(Target position records)

□ □ □ □

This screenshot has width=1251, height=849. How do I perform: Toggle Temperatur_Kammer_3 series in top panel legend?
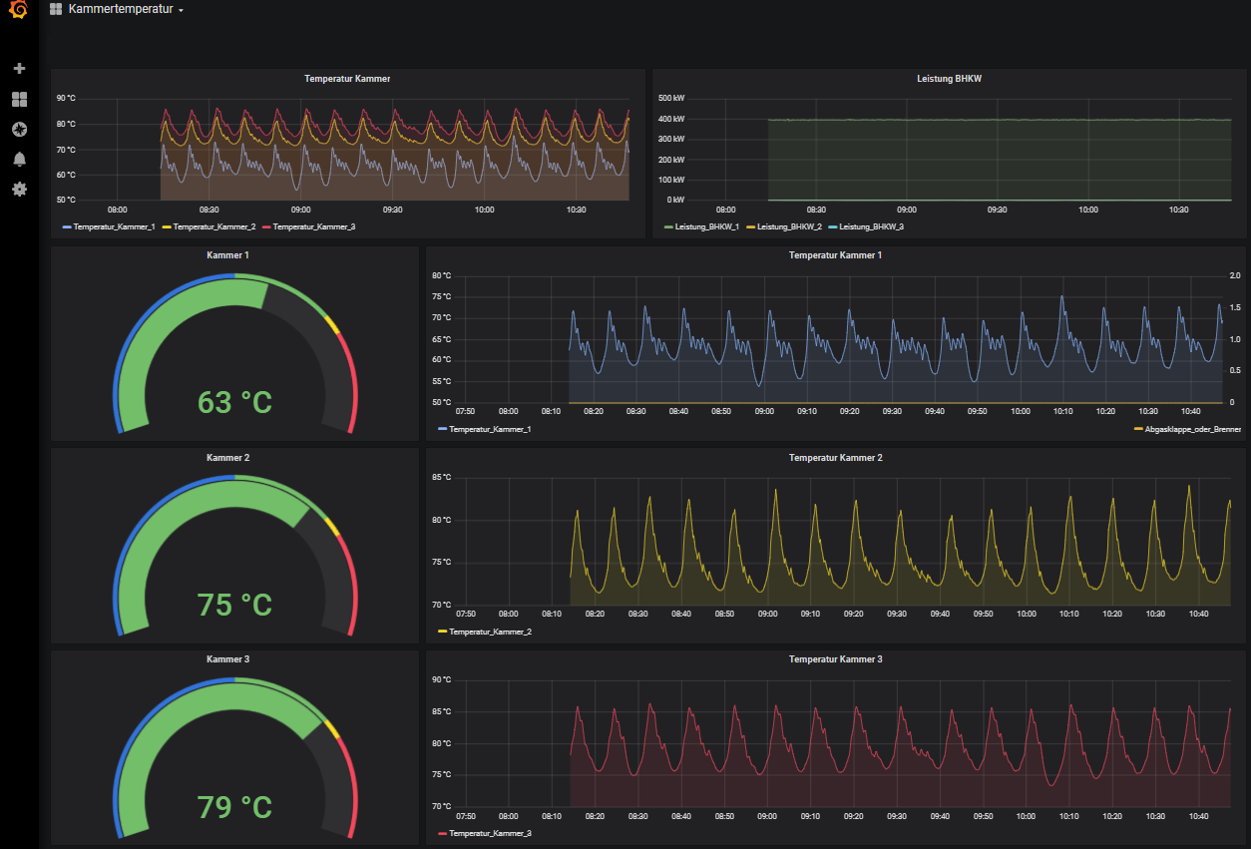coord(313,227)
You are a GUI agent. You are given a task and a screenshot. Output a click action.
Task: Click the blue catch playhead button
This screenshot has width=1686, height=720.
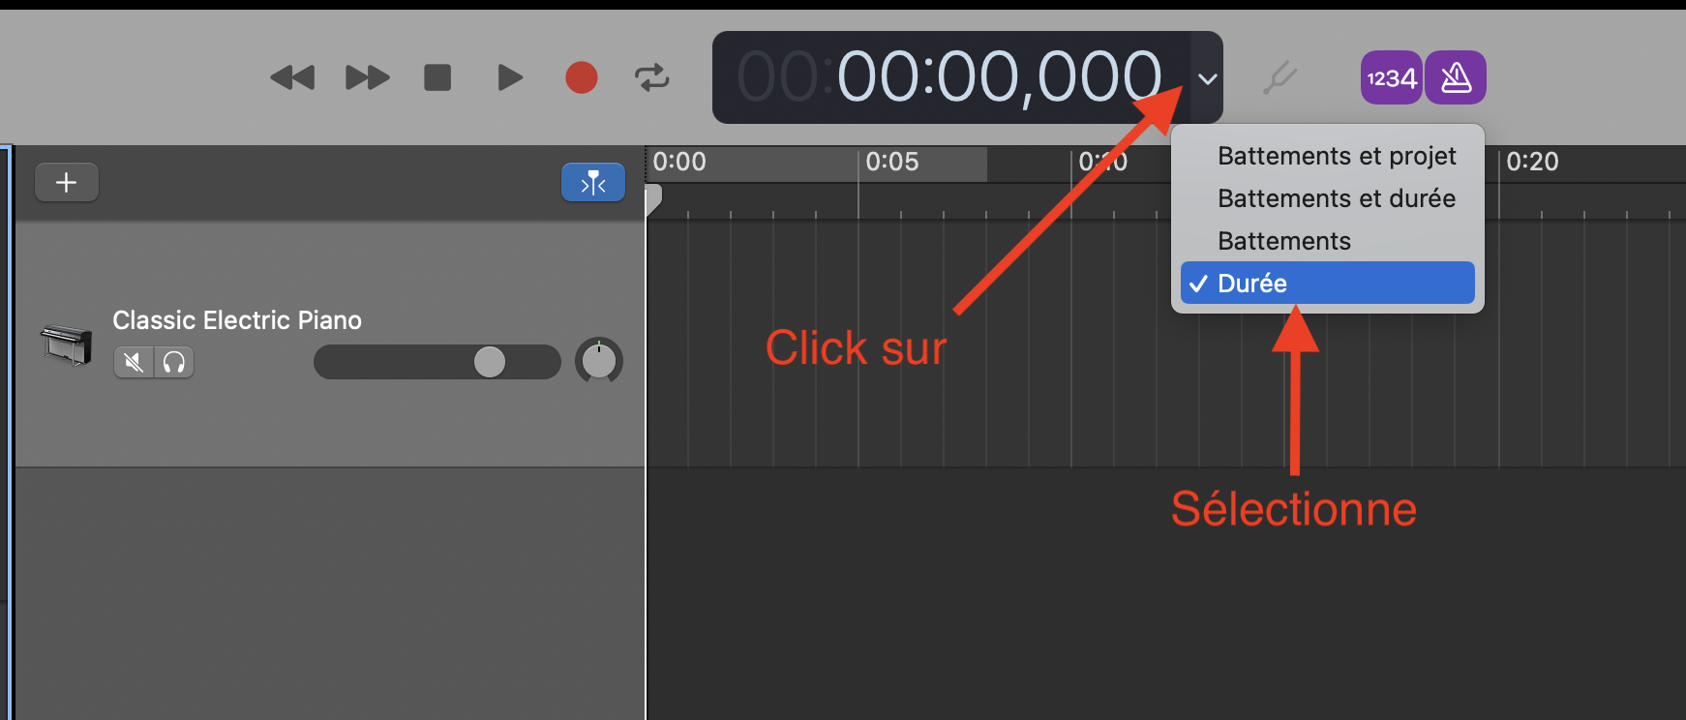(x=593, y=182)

□ □ □ □

* SHORT PROBLEM *
Duplicate these records line for line, omitting the pictures.

* RESPONSE TO THE EXERCISE *
This screenshot has width=1251, height=849. How do I perform: Toggle Temperatur_Kammer_3 series in top panel legend?
coord(313,227)
You are a GUI agent. You are given a task and a screenshot. Output a click action.
Task: Click the blue catch playhead button
This screenshot has width=1686, height=720.
(x=593, y=182)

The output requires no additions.